## [Exercise]
Reproduce word for word the stretch of lines below, from the first line through the line containing "relative-date: 2 weeks ago is". Omit the pictures from your copy.

## [Data extract]
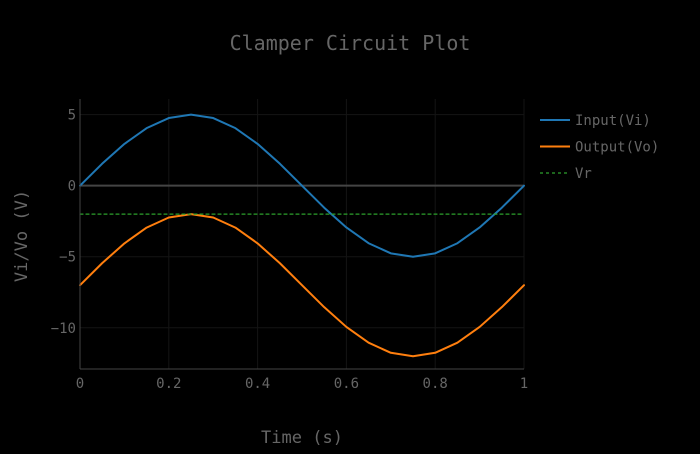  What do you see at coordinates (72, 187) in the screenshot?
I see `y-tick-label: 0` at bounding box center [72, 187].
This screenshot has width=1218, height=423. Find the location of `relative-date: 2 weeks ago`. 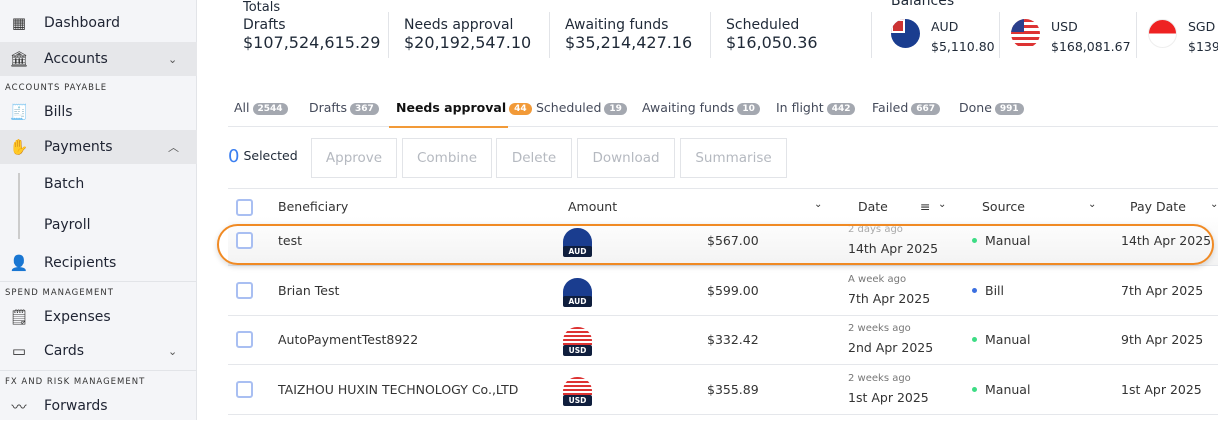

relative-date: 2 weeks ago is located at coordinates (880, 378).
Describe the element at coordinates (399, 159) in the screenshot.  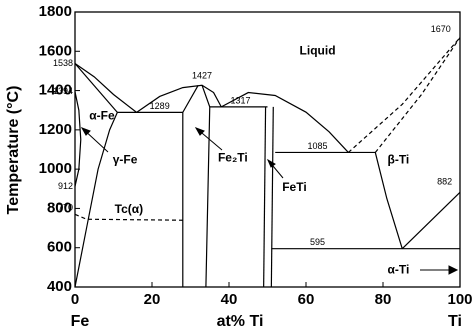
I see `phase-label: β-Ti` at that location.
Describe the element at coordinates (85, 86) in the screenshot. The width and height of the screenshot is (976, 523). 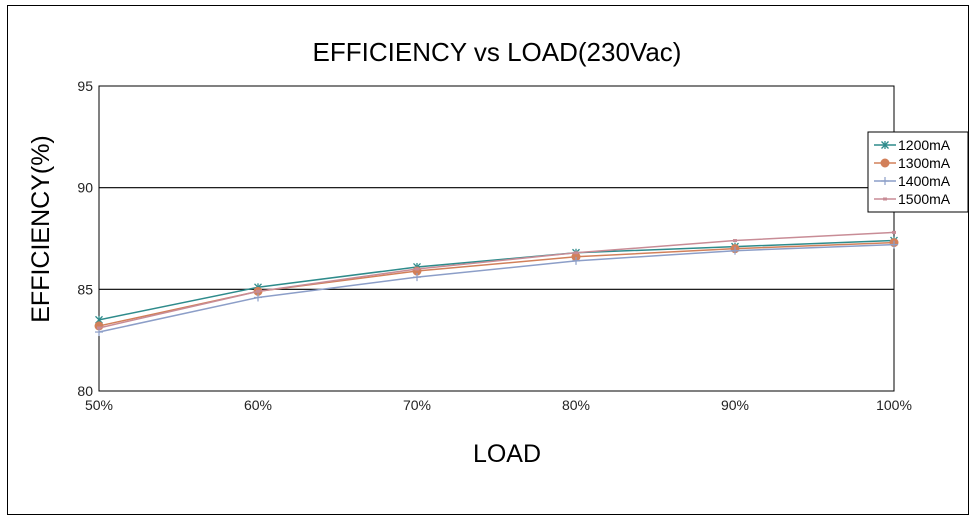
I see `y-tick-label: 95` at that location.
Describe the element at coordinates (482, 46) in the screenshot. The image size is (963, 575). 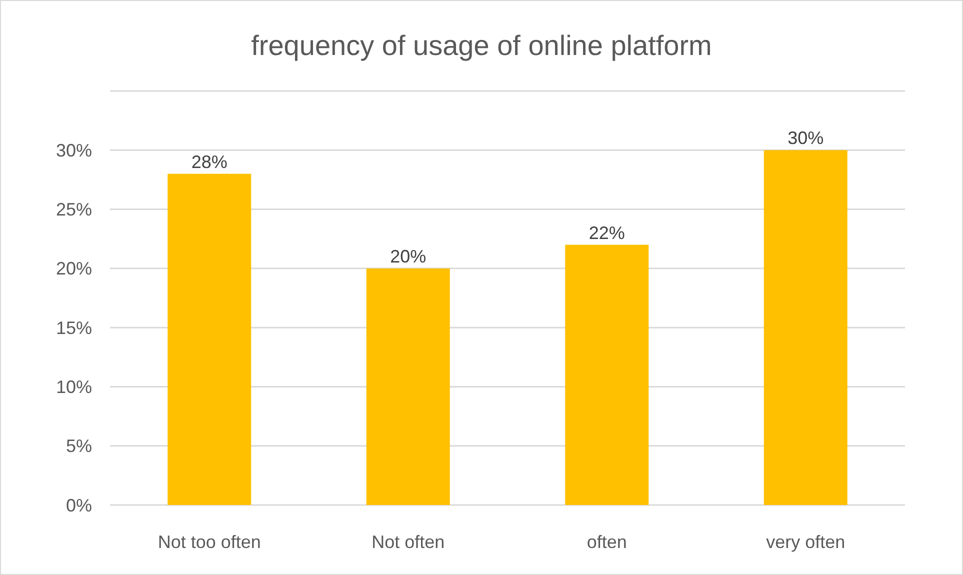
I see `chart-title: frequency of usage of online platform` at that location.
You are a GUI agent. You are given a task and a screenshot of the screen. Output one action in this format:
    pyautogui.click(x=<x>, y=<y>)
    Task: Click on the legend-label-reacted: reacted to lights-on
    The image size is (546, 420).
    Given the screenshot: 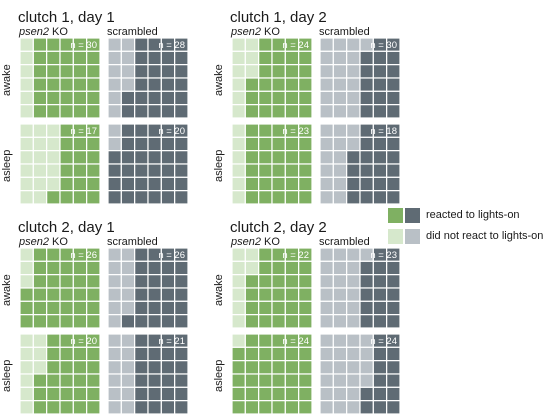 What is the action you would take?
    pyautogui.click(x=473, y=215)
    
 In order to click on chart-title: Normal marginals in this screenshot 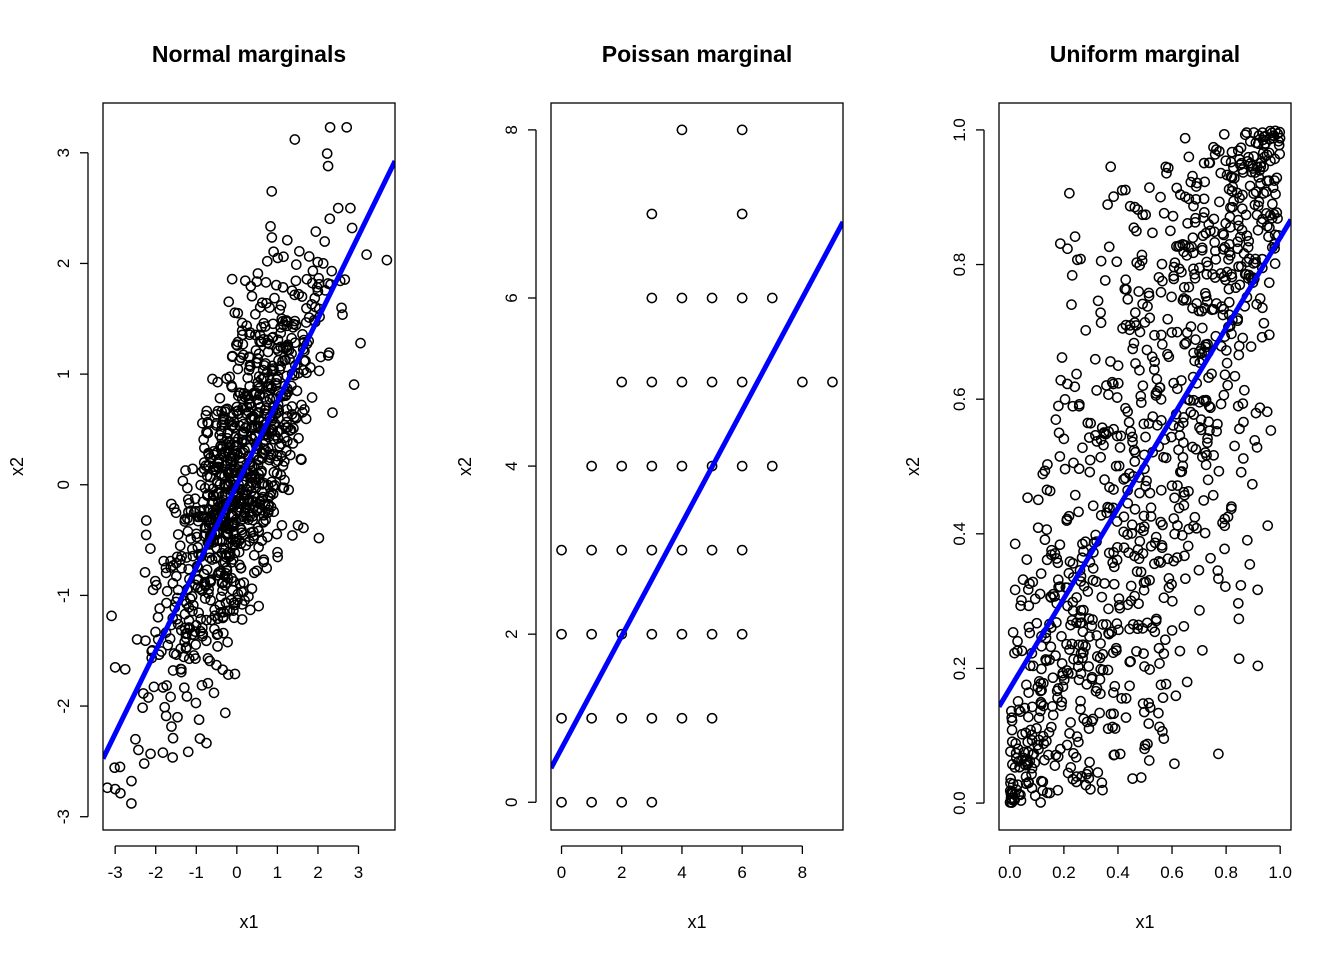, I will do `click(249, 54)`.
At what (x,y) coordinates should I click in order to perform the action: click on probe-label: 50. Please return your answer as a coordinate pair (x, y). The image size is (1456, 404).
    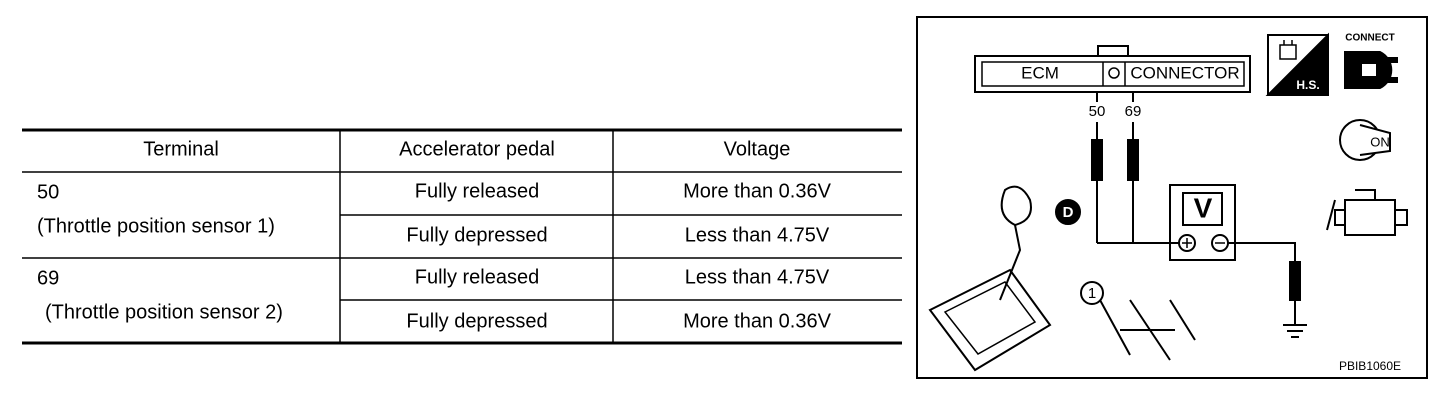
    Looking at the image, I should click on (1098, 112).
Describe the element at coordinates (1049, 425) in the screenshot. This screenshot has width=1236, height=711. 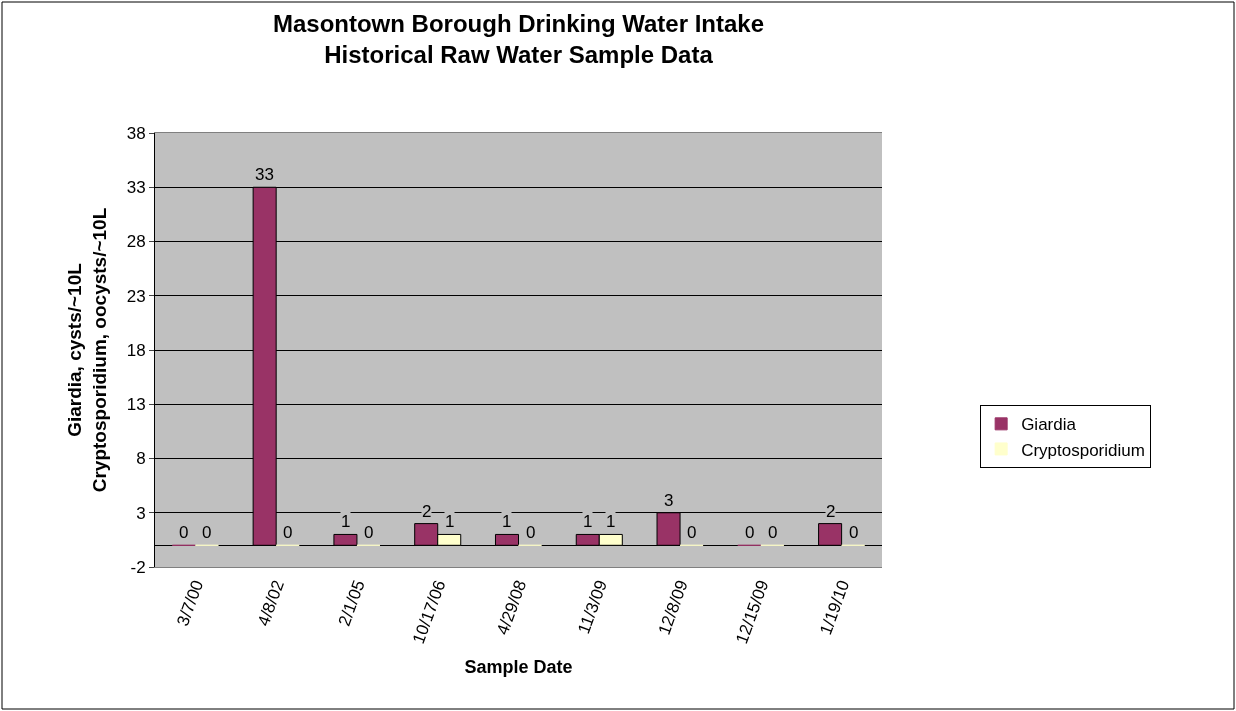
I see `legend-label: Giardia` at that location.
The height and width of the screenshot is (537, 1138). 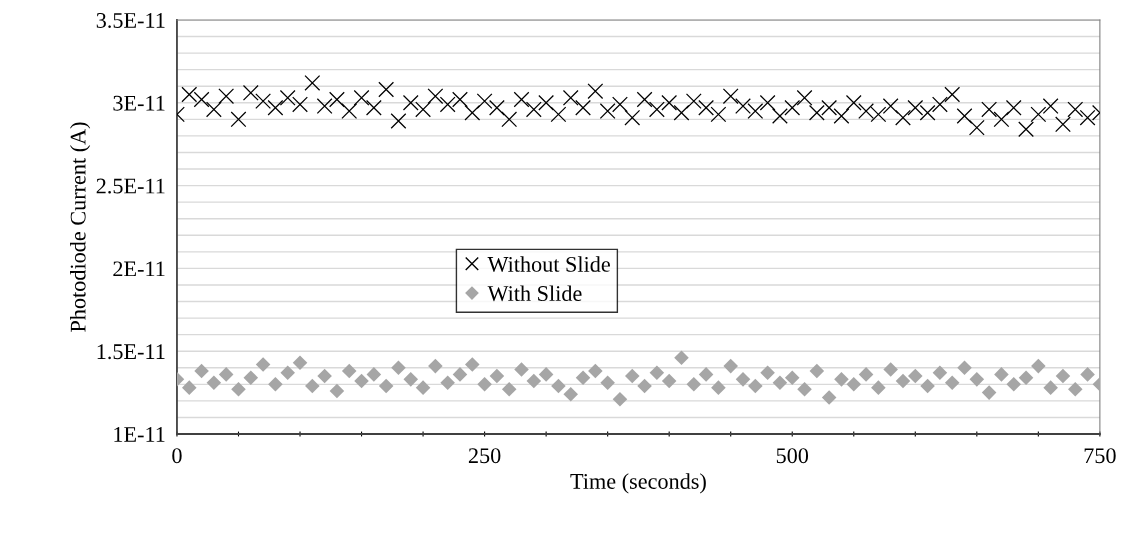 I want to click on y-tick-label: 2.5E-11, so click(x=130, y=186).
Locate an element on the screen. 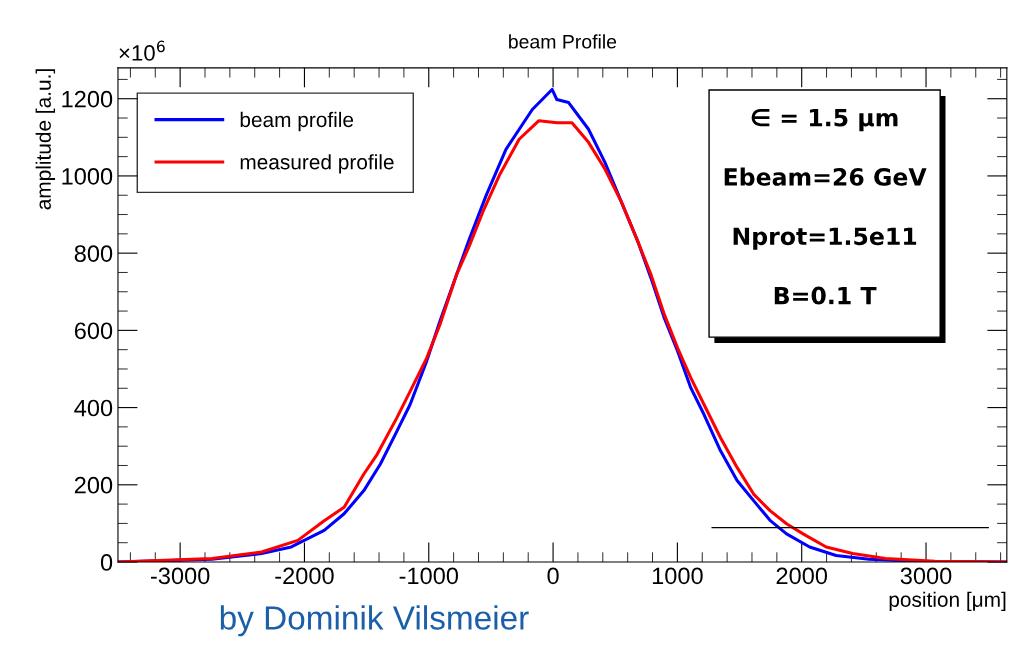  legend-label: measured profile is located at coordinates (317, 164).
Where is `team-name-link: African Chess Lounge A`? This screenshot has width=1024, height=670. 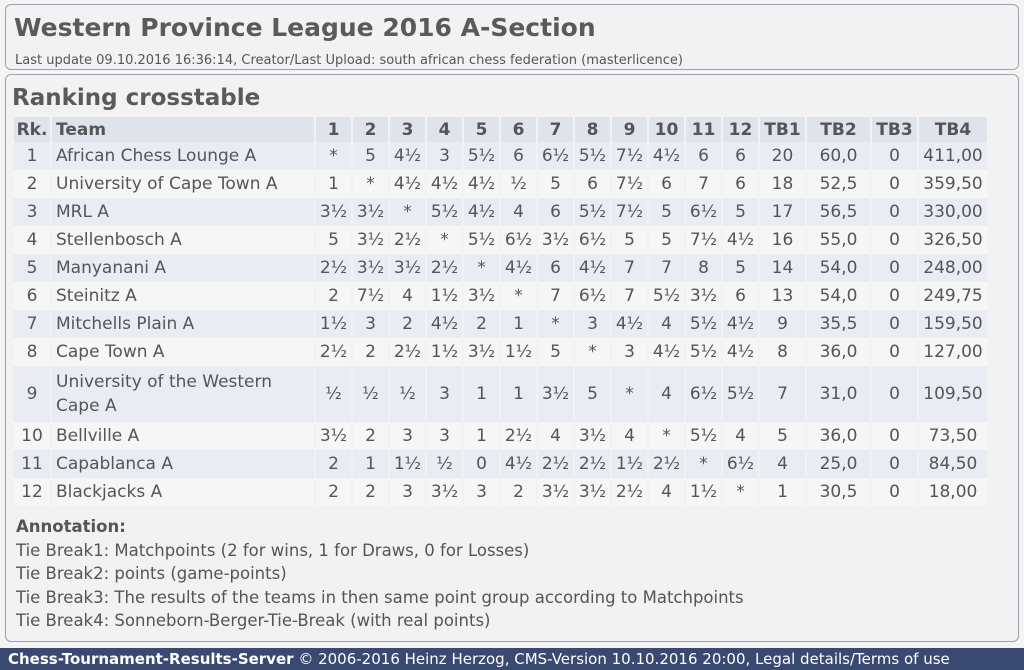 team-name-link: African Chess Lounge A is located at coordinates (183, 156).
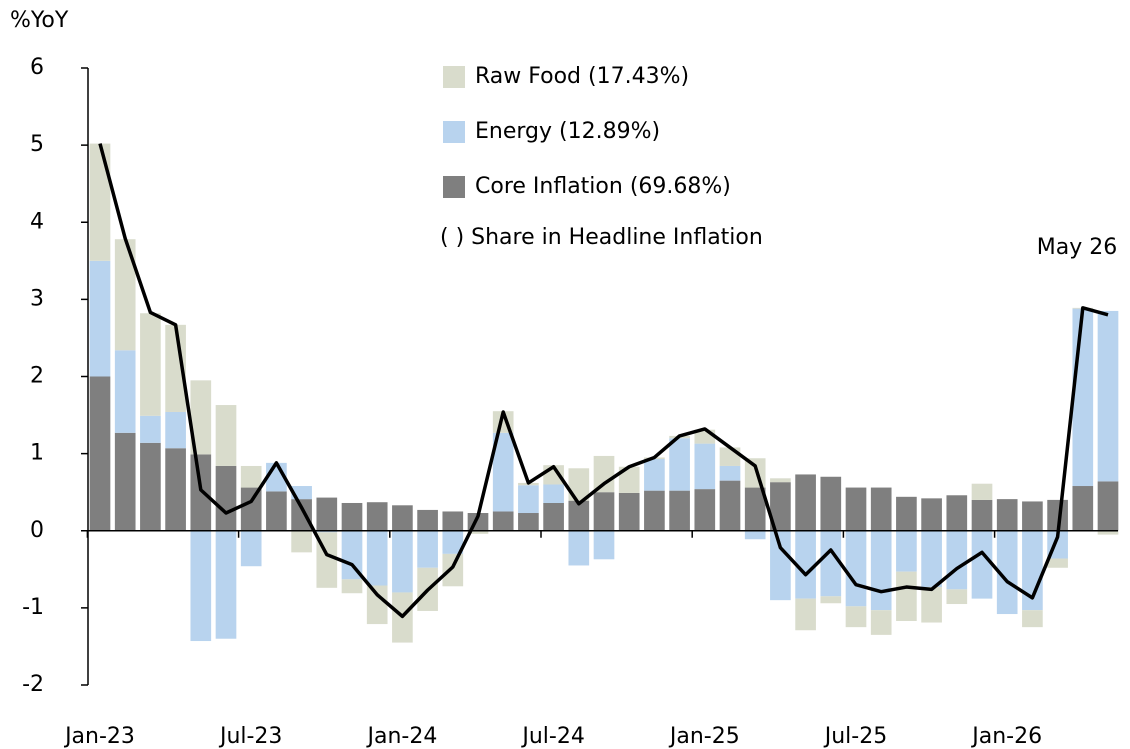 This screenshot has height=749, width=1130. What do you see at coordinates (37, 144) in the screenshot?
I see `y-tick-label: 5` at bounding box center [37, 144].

## [Exercise solution]
  What do you see at coordinates (72, 187) in the screenshot?
I see `y-tick-label: 0` at bounding box center [72, 187].
This screenshot has width=1218, height=423. Find the location of `relative-date: 2 weeks ago`. 

relative-date: 2 weeks ago is located at coordinates (880, 378).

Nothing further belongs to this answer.